_Problem statement_:
All that should come back is the lines of the data below from the one containing "Screen dimensions: 879x1372" to the one containing "620x620 pixels.", inclusive, exactly as they stand.
>>>
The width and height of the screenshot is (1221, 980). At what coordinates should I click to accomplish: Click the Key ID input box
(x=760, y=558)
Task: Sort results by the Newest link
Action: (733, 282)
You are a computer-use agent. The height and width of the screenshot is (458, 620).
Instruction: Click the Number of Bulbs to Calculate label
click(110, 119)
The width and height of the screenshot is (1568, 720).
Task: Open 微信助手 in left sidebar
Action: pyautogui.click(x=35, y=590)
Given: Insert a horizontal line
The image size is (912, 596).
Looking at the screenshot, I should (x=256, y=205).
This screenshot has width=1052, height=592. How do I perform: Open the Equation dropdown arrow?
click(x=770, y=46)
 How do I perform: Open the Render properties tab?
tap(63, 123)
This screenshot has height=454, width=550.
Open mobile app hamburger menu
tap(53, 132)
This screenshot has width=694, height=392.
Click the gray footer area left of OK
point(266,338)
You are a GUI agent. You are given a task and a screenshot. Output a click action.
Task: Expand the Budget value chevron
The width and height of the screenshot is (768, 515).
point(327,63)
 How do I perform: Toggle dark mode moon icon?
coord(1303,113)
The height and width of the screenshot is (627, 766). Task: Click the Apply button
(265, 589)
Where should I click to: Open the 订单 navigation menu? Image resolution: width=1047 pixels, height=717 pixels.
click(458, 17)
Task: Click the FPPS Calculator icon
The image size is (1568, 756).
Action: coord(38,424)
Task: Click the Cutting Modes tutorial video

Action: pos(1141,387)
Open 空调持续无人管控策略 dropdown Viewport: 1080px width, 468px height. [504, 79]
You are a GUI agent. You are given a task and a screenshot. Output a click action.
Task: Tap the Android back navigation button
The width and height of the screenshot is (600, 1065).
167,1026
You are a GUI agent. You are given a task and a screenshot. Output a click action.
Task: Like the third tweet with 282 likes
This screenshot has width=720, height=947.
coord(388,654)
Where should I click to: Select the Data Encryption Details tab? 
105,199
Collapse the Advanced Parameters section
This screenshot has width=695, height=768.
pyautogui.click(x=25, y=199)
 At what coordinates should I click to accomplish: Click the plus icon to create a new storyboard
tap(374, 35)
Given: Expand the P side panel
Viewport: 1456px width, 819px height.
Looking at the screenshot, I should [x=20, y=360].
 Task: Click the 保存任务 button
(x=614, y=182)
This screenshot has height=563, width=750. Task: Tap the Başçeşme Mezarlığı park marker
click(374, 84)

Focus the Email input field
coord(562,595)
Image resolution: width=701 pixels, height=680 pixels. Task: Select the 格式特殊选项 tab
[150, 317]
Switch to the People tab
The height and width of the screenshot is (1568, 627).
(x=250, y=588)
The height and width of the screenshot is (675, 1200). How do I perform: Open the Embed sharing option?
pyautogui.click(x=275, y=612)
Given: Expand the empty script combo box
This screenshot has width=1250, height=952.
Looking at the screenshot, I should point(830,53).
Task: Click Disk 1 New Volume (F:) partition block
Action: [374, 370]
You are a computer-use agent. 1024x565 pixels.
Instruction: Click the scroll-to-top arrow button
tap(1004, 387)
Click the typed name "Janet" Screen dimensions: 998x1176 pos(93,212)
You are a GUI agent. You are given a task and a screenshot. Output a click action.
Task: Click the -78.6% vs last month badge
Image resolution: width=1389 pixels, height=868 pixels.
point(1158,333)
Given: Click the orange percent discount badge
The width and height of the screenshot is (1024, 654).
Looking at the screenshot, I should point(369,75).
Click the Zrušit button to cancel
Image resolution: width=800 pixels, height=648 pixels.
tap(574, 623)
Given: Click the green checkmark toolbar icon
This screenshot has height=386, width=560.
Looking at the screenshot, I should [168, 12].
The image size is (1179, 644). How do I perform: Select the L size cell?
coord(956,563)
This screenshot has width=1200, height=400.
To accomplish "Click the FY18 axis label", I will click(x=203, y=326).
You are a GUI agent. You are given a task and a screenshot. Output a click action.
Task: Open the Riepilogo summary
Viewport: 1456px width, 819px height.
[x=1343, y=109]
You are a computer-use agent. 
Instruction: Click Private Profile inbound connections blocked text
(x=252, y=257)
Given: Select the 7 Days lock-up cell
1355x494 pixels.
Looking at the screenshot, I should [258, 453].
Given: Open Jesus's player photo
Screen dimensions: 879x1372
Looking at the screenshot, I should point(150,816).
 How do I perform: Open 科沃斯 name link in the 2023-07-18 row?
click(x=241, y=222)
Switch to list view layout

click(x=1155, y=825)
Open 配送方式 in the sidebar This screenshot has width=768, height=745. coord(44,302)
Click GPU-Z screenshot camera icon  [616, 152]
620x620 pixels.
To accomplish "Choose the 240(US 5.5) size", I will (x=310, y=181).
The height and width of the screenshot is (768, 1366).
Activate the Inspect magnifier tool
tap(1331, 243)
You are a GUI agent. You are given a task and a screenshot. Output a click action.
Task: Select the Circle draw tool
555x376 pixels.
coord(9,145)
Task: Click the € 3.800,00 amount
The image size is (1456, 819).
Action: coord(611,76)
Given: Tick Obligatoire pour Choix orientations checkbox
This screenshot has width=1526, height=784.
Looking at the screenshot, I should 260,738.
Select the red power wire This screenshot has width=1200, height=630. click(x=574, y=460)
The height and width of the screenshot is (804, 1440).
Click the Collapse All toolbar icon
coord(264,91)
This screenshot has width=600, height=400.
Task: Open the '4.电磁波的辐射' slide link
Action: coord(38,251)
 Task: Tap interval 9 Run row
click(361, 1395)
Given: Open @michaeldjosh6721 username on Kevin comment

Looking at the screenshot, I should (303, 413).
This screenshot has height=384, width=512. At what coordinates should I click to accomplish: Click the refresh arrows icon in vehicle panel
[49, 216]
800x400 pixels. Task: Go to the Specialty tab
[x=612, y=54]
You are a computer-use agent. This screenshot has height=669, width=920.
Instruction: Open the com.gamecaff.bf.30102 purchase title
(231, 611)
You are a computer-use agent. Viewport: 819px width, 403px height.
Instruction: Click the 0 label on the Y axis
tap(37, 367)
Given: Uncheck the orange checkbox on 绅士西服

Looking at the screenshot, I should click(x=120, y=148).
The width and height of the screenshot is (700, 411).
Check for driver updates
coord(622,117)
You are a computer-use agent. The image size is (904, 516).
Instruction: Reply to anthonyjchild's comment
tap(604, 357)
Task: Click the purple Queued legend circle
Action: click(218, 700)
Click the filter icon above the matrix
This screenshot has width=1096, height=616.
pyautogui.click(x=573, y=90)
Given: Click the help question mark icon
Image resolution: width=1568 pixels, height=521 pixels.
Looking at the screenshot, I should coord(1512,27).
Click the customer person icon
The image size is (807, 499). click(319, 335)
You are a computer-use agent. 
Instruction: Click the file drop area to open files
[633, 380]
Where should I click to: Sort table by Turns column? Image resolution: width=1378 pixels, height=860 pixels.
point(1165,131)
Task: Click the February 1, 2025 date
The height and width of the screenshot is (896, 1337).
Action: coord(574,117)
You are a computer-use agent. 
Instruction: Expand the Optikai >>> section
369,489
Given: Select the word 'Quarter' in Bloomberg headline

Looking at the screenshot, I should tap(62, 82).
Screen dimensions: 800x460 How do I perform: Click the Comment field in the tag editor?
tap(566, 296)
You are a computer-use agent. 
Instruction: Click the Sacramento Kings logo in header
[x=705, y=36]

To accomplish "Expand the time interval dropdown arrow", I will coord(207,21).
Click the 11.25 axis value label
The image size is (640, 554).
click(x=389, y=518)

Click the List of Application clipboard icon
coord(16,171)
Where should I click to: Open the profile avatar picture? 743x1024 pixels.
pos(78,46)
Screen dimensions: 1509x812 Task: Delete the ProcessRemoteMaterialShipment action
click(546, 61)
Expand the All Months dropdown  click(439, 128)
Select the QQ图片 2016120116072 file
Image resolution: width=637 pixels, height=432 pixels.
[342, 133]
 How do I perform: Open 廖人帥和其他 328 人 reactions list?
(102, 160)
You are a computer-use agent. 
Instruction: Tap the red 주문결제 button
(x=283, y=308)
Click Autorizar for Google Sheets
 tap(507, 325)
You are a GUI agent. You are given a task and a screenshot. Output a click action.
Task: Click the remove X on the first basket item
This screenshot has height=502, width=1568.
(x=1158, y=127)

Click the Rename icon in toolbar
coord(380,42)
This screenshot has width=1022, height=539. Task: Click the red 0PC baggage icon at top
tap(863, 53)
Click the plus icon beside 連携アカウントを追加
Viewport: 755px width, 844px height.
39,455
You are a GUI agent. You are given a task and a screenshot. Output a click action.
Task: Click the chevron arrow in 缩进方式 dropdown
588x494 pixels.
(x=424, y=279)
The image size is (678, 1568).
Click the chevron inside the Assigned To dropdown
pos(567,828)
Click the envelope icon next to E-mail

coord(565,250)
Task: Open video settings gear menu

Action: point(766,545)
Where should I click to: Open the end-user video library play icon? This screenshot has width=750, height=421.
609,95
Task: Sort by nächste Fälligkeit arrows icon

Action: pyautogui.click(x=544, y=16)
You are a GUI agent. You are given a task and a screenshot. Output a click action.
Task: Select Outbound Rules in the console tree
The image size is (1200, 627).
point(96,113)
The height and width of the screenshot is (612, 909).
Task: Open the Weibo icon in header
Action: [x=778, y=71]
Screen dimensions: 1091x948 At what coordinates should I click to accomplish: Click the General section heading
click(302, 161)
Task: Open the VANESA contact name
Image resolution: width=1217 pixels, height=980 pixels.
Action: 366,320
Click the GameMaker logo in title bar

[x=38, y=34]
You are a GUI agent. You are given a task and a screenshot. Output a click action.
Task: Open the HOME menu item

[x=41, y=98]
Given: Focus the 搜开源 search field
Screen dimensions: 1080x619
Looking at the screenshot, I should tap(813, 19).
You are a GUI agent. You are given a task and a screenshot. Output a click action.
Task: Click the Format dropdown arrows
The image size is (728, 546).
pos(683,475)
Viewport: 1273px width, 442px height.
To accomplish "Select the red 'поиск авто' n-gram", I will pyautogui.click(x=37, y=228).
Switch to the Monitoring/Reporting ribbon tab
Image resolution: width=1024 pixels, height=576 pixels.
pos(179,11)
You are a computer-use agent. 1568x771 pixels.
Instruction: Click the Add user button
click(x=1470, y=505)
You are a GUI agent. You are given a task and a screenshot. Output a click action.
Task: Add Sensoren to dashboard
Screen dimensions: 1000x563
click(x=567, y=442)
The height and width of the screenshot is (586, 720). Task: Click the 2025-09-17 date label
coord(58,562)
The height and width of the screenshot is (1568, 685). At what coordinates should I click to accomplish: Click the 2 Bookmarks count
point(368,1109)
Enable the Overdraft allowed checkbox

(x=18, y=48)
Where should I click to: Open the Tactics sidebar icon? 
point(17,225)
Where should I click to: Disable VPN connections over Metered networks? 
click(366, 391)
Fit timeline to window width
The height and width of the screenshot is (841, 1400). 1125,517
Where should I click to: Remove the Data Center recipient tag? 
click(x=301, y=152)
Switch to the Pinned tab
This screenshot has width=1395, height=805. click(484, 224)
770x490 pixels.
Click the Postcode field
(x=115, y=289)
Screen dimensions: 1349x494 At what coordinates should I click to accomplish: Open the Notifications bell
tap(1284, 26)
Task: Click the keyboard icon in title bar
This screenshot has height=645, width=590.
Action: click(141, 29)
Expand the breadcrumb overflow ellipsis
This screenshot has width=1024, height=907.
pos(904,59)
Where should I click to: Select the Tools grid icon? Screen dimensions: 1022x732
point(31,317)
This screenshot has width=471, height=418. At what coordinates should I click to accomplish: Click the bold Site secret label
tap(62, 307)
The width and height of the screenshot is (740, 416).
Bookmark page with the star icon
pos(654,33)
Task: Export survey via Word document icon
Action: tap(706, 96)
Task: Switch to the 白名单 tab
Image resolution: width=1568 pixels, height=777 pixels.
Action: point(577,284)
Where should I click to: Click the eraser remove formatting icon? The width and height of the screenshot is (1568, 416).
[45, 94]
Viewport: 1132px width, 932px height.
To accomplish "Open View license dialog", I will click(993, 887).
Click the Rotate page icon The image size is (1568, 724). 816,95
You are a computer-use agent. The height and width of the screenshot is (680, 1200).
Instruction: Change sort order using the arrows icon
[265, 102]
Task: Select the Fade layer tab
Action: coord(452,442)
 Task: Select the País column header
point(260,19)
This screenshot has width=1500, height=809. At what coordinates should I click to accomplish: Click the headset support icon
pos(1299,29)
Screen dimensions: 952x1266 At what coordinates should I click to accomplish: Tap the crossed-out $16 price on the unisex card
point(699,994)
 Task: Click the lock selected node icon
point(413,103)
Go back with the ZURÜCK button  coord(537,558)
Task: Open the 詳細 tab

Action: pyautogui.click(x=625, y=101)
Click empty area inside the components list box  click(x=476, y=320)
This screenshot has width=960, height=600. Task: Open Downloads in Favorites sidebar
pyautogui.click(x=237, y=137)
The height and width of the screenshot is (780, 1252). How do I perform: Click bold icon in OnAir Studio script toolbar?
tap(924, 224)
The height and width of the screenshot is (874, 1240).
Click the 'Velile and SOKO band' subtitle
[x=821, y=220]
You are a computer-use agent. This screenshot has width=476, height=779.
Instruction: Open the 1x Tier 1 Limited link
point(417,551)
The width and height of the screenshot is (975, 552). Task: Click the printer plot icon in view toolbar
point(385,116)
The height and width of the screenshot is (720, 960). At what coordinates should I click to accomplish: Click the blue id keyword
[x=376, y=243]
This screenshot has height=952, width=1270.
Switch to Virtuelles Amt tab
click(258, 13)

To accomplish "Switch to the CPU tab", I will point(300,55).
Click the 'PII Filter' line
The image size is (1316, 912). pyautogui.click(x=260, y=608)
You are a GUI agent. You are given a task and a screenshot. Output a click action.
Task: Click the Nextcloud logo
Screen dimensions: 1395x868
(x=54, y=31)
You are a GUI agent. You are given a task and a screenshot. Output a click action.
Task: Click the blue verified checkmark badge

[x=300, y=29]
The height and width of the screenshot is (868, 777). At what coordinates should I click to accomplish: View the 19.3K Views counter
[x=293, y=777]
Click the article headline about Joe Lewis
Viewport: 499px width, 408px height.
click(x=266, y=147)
<<<
_Answer to this task_:
Screen dimensions: 879x1372
Looking at the screenshot, I should point(150,816).
 How do I perform: Open 科沃斯 name link in the 2023-07-18 row?
click(x=241, y=222)
Switch to list view layout

click(x=1155, y=825)
Open 配送方式 in the sidebar This screenshot has width=768, height=745. coord(44,302)
Click GPU-Z screenshot camera icon  [616, 152]
620x620 pixels.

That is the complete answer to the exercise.